Even with a rise in the number of start-ups, support in the form of funding, mentorship and lack of opportunities in government projects continue to hinder start-ups.

Addressing newspersons at the annual Nasscom Product Conclave, Debhani Ghosh, President, Nasscom, pointed out that the country has seen the addition of eight Unicorn companies in 2018, coupled with $4.3 billion in funding received from January-September 2018.

Seed funding drops

“While this is good, institutional support for early stage start-ups in the form of seed funding, can enable them to go global,” Ghosh said.

As an example, Nasscom stated the case of JETRO, which acts as a bridge between the Japanese government and businesses. Nasscom data pointed out that seed funding dropped 21 per cent to $151 million when compared to $191 million in 2017. Interestingly, India saw 1,200 start-ups launching their ventures in 2018. It, however, did not specify how many of start-ups shut shop.

Govt orders

The ones who are in the business are facing some other issues, apart from funding and mentorship. All of them are facing it difficult to get access to government projects. “The government needs to open itself up as a market for start-ups as they have the potential to disrupt service delivery system that is existent in the government and public sector,” said Ghosh. Industry watchers point to the use of blockchain in government sectors and fintech in case of banks.

However, to be fair, the government is not sitting idle. For example, Priyank Kharge, the former IT/BT Minister for Karnataka, had launched a start-up programme wherein the government will use its ₹400-crore corpus to fund 100 tech start-ups. “Apart from funding, they would also get an opportunity to do projects with the government,” Kharge had said.
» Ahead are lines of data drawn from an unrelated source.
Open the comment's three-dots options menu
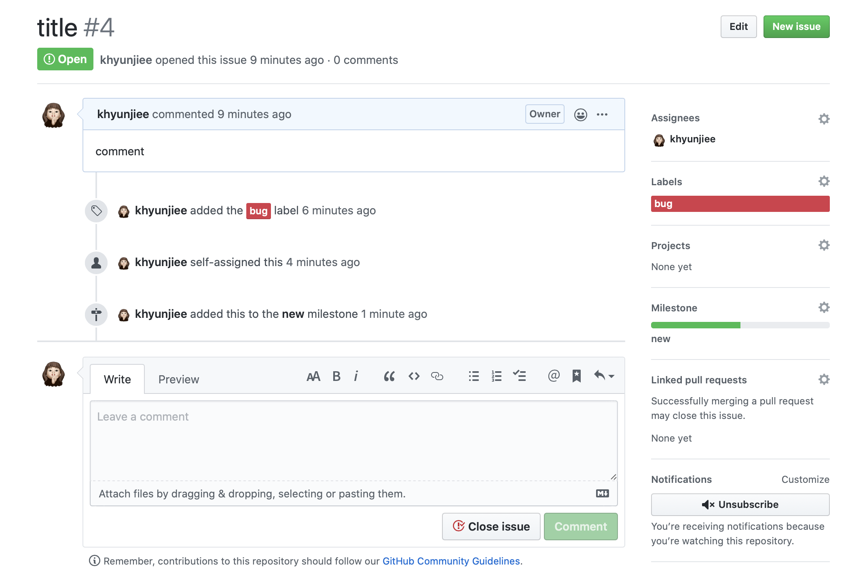Screen dimensions: 846x571 click(x=602, y=115)
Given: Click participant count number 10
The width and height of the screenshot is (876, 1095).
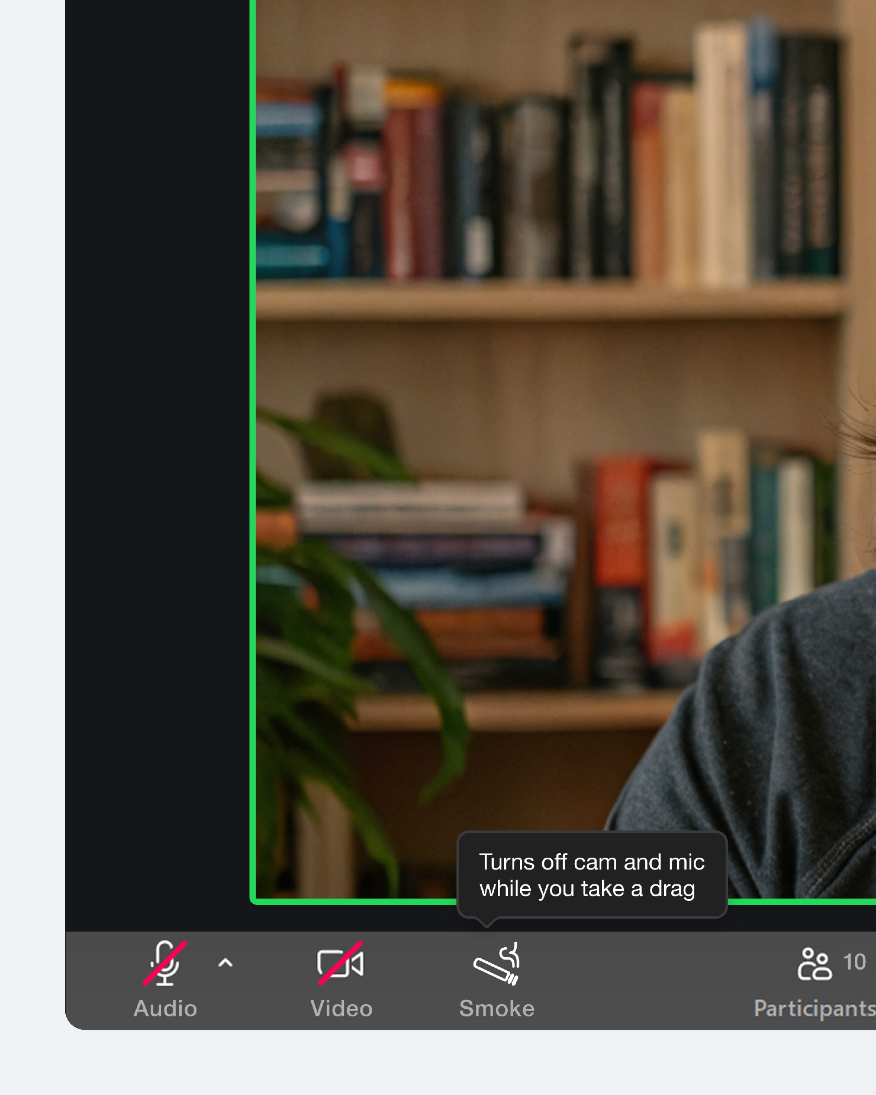Looking at the screenshot, I should (x=854, y=962).
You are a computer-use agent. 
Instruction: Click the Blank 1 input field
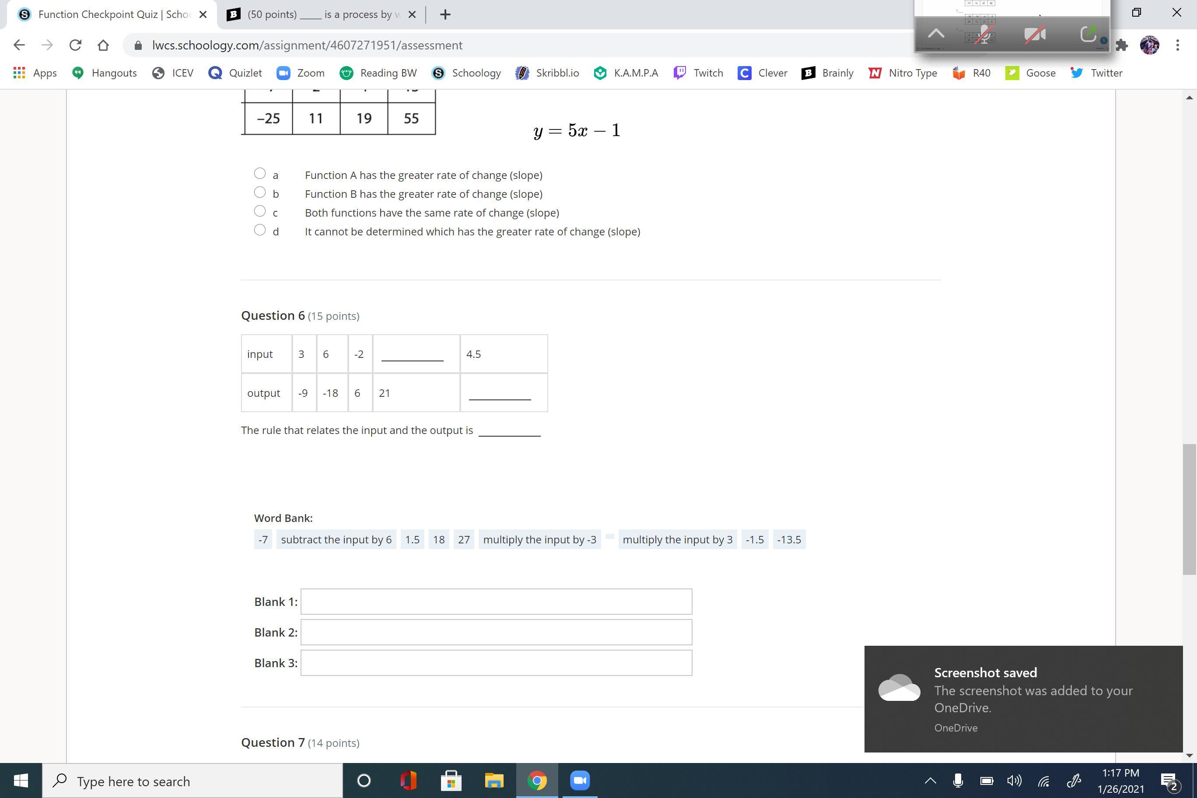(x=496, y=602)
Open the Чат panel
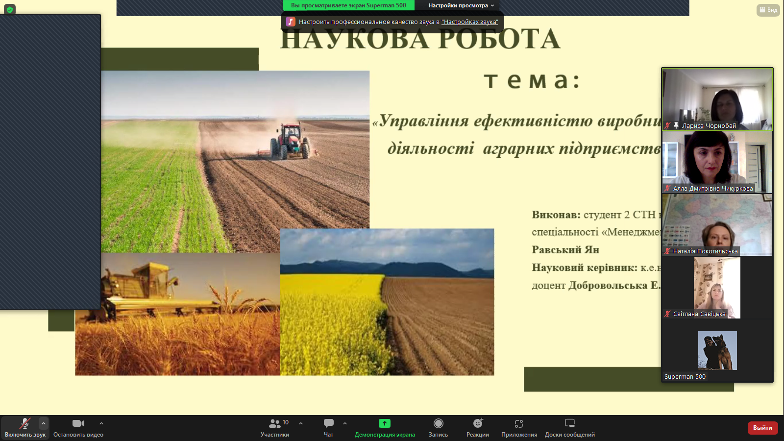 (328, 427)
Dana Kush, Consulate-General of Israel to South India recently told BusinessLine that with the India-Israel Innovation Centre, there is an effort to combine and collaborate in various areas from agri-tech to cyber-security.

“These are good beginnings but it needs to be multiplied across the country,” said a start-up founder who develops blockchain software for businesses. Also, while there are eight Unicorns in 208, none of them have expressed any remote interest to list in the stock markets.